Ebruli, mağazadan çıktığında üzerinde akşam yemeği için uygun bir elbise vardı.Gece mavisi rengindeki bu kalem elbisenin yakası çok şık bir broşla gögüs kısmında toplanıyordu.Daha sonra, yakındaki bir kuaföre giderek saçlarını biraz kestirmiş ve fönletmişti.
Şahika Hanım ona yapılan bu işlemleri takip ederken, bir kaç da talimat vermişti kıaföre.

Şahika Hanım onun artık hazır olduğuna kanaat getirdiği anda, bir taksi çevirerek,
-Benim hikayedeki rolüm buraya kadar, gerisini sen tamamlayacaksın, demişti.

Ebruli, Ayhan'la buluşacağı restoranın önüne geldiğinde taksiden indi.Restoranın bulunduğu binanın en üst katına çıkarken, son bir defa asansörün aynasından kendine bakarken,
"Şimdi lisedeki halimden biraz farklıyım, acaba o da değişmiş midir?" diye düşünüyordu.

Ayhan'ı yıllar sonra yeniden görme fikri, kalbinin heyecandan kuş gibi pır pır etmesine neden oluyordu.Bir zamanlar aşık olduğu bu adamı, yıllar sonra görecek olması, aynı zamanda garip duygular da hissettiriyordu ona.
'Eski bir arkadaşla yıllar sonra karşılaşmak kadar doğal ne olabilir' diyerek kendini sakinleştirmeye çalışsa da, kalbi bir zamanlar hissettiği o güzel duyguların hatırı varmışçasına deli gibi atıyordu.Yine de, sakin olması gerektiğini biliyordu.Sonucunda, artık o hislerin bir önemi yoktu ve karşılığı olmamıştı hiç bir zaman.Zaten, oldukça da uzun bir zaman geçmişti üzerinden.Şimdi ise, sadece iyi bir arkadaş olarak kalmaları için kabul etmişti bu buluşmayı.

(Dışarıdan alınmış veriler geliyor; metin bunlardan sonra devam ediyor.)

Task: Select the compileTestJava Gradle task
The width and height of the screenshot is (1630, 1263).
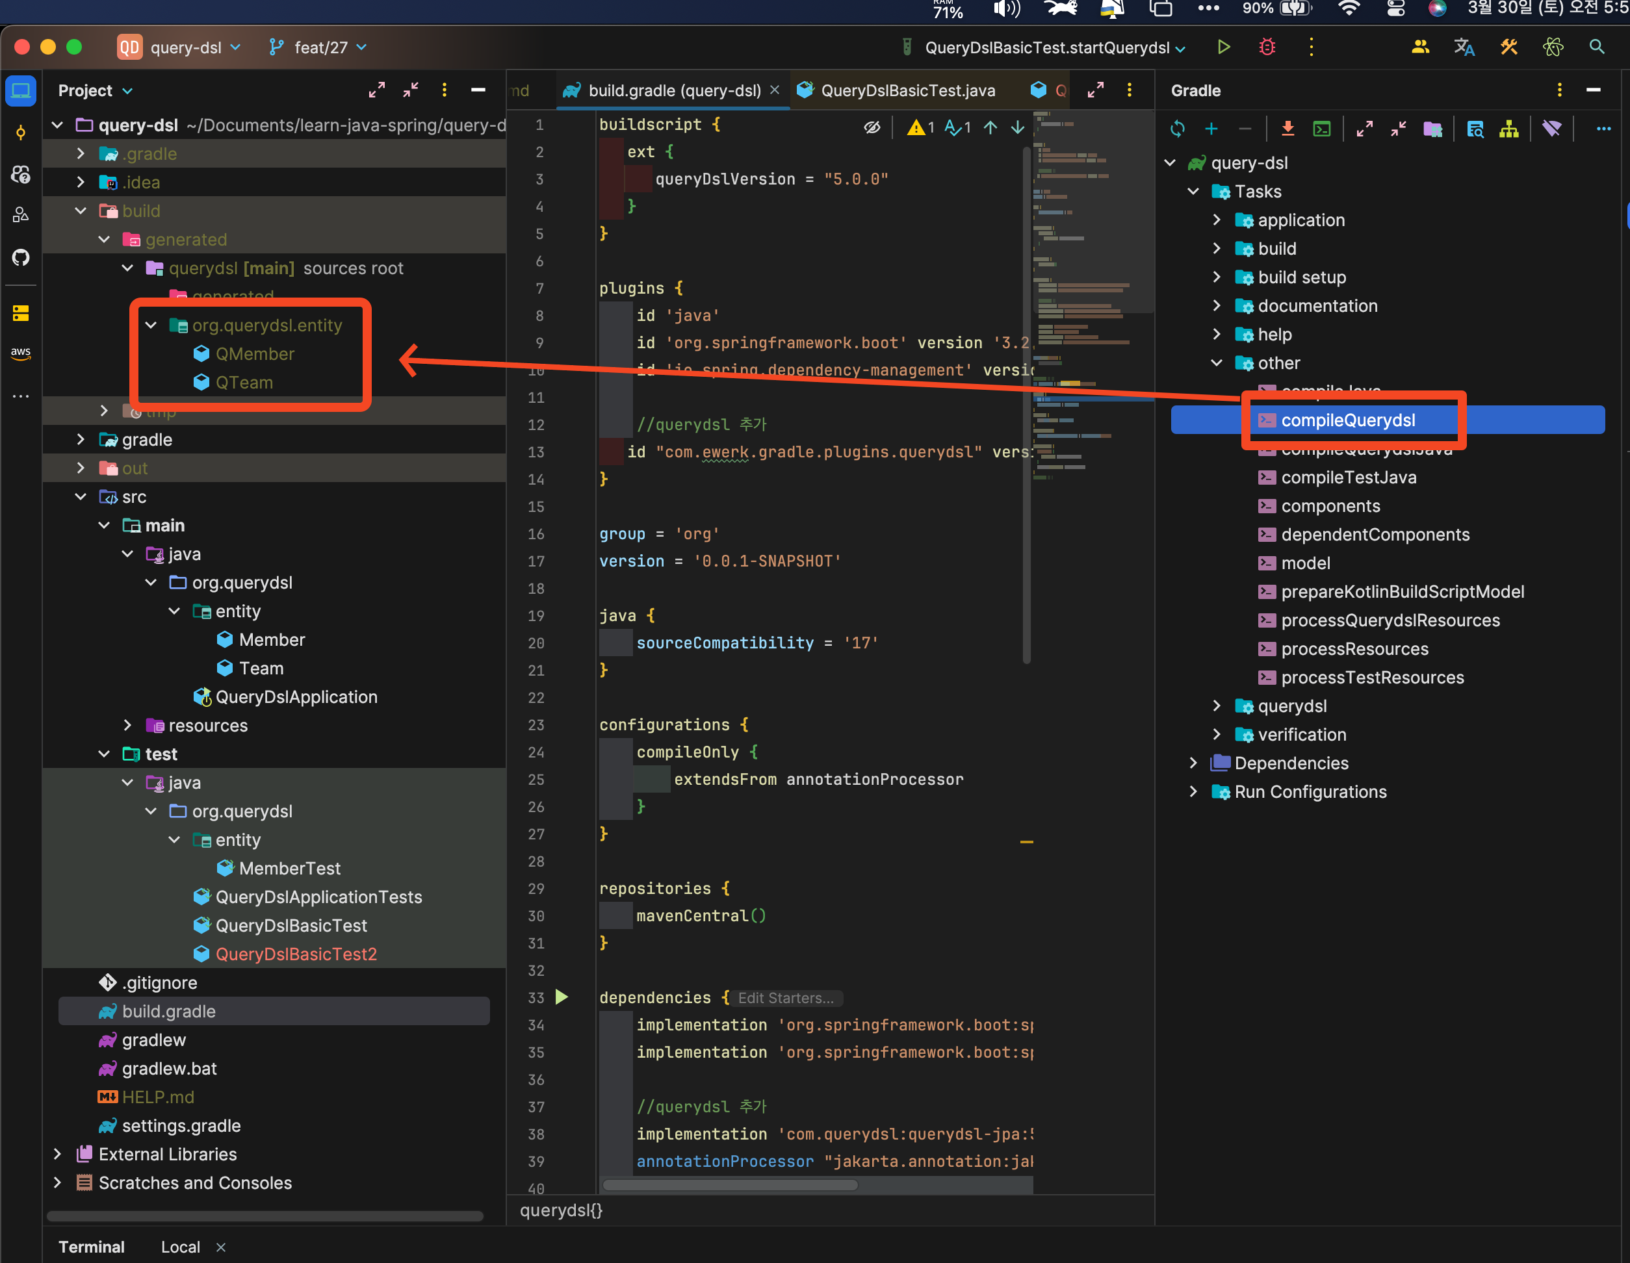Action: (x=1348, y=477)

Restorandan içeri girdiğinde, balo'nun yapıldığı zamandan biraz farklı göründüğünü düşündü.Aradan geçen altı yılda içeride yapılan tadilatlarla daha modern bir mekan haline dönüştürülmüştü.Binanın en üst katında bulunduğu için şehri kuş bakışı gören bir manzaraya sahipti.O yüzden, manzaraya hakim olan kısımları boydan boya camla kaplıydı.Bu bölümün hemen önünde yer alan geniş terasta masalar yer almakla birlikte, belki havaların henüz yeterince ısınmanış olmasından dolayı dışarıda oturan kimse yoktu.